- Supreme Court of the United States

Decided June 23, 2017
- Full case name: Murr v. Wisconsin
- Docket no.: 15-214
- Citations: 582 U.S. 383 (more)

Holding
- The reviewing court was correct to analyze the lot owners' property as a single unit in assessing the effect of a governmental action challenged as a regulatory taking.

Court membership
- Chief Justice John Roberts Associate Justices Anthony Kennedy · Clarence Thomas Ruth Bader Ginsburg · Stephen Breyer Samuel Alito · Sonia Sotomayor Elena Kagan · Neil Gorsuch

Case opinions
- Majority: Kennedy
- Dissent: Roberts, joined by Thomas, Alito
- Dissent: Thomas
- Gorsuch took no part in the consideration or decision of the case.

= Murr v. Wisconsin =

Murr v. Wisconsin, , was a United States Supreme Court case in which the court held that the reviewing court was correct to analyze the lot owners' property as a single unit in assessing the effect of a governmental action challenged as a regulatory taking.

==Background==

The St. Croix River, which forms part of the boundary between Wisconsin and Minnesota, is protected under federal, state, and local law. Murr family owned two adjacent lots—Lot E and Lot F—along the lower portion of the river in the town of Troy, Wisconsin. For the area where the Murr family's property was located, state and local regulations prevent the use or sale of adjacent lots under common ownership as separate building sites unless they have at least one acre of land suitable for development. A grandfather clause relaxes this restriction for substandard lots that were in separate ownership from adjacent lands on January 1, 1976, the regulation's effective date.

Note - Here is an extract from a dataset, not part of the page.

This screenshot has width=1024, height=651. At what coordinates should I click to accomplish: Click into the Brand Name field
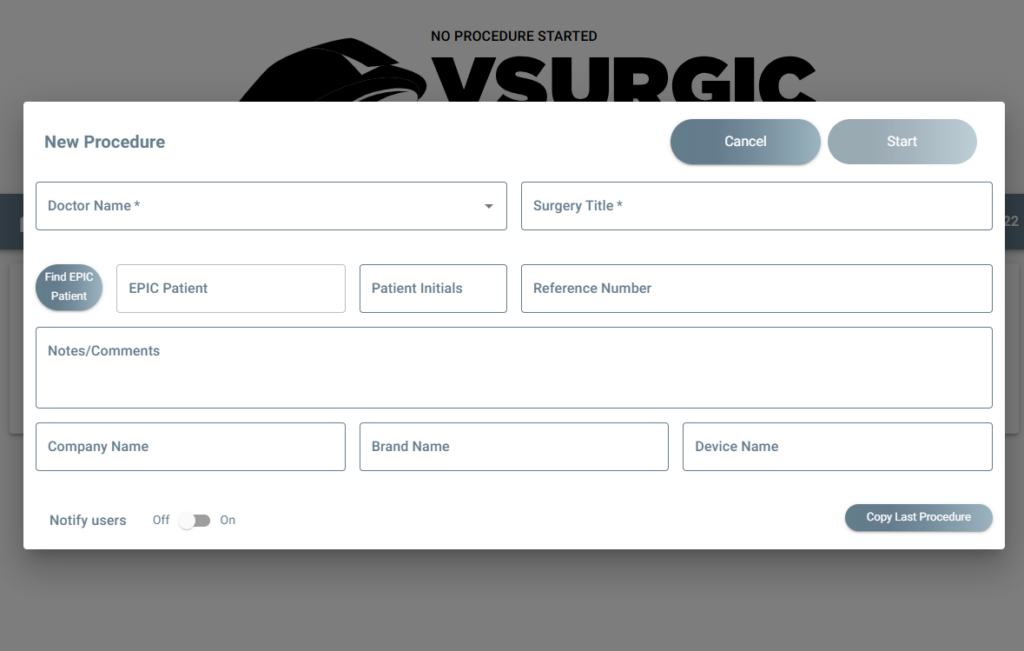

The Murr family's parents purchased Lots E and F separately in the 1960's, and maintained them under separate ownership until transferring Lot F to the Murr family in 1994 and Lot E to the Murr family in 1995. Both lots are over one acre in size, but because of their topography they each have less than one acre suitable for development. The unification of the lots under common ownership therefore implicated the rules barring their separate sale or development. The Murr family became interested in selling Lot E as part of an improvement plan for the lots, and sought variances from the St. Croix County Board of Adjustment. The Board denied the request, and the state courts affirmed in relevant part. In particular, the State Court of Appeals found that the local ordinance effectively merged the lots, so the Murr family could only sell or build on the single combined lot.

The Murr family filed suit, alleging that the regulations worked a regulatory taking that deprived them of all, or practically all, of the use of Lot E. The County Circuit Court granted summary judgment to the State, explaining that the Murr family had other options to enjoy and use their property, including eliminating the cabin and building a new residence on either lot or across both. The court also found that the Murr family had not been deprived of all economic value of their property, because the decrease in market value of the unified lots was less than 10 percent. The State Court of Appeals affirmed, holding that the takings analysis properly focused on Lots E and F together and that, using that framework, the merger regulations did not effect a taking.

==Opinion of the Court==

=== Majority ===
The Court held 5-3 that the land's "denominator," for the takings analysis, should aggregate the two lots of land to judge them as a single plot of land. Justice Kennedy wrote for the majority and endorsed a three-part denominator test weighing “[1] the treatment of the land under state and local law; [2] the physical characteristics of the land; and [3] the prospective value of the regulated land.”

Based on this test, the majority held that because [1] Wisconsin law merged the plots of land; [2] the lots were contiguous and covered in rough terrain; [3] the aggregate value of two plots together was greater than the sum of the two separated lots' values, that the lot of land should be merged.

=== Dissent ===
The dissent agreed that the regulations on the Murrs' land was not a taking. However, Chief Justice John Roberts' dissent warned that the majority's prescribed denominator test gave the government too much leverage and discretion in takings questions. They emphasized that the government's interest is already considered in legal questions on whether takings occurred, and so considering the government's interest again in assessing the "denominator" of land would threaten individuals' property rights.